[STORED DATA — start]
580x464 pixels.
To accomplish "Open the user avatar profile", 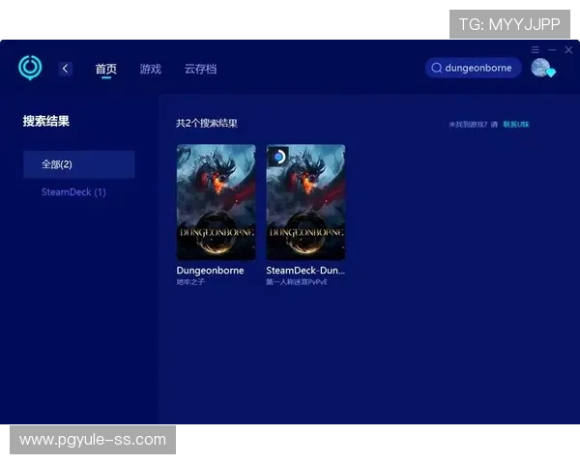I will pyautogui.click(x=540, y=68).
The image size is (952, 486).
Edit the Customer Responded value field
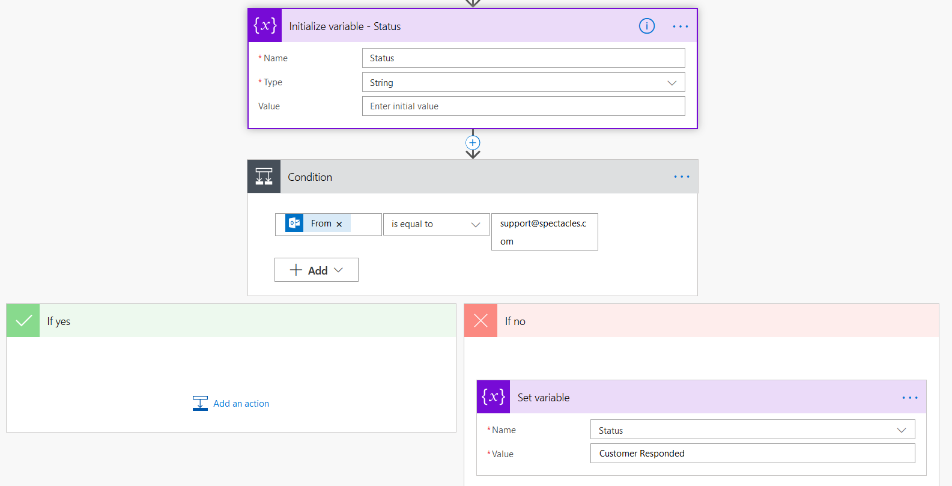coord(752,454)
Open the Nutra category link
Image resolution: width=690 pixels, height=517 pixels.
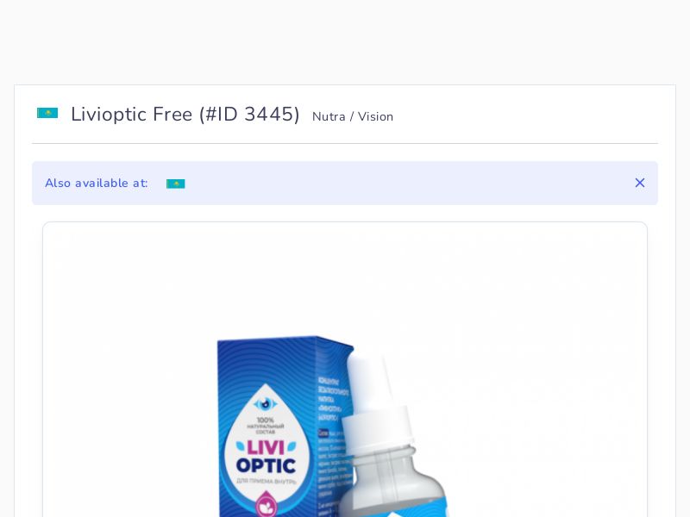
[STORED DATA — finish]
▸ INSTRUCTIONS TO FOLLOW: Take the lines from the one holding "Edit the Customer Responded value field" through the last line of the data above and copy them exactly, both ends included, omitting all pictures.

▸ COMPLETED TASK:
Edit the Customer Responded value field
coord(752,454)
Open the Nutra category link
Image resolution: width=690 pixels, height=517 pixels.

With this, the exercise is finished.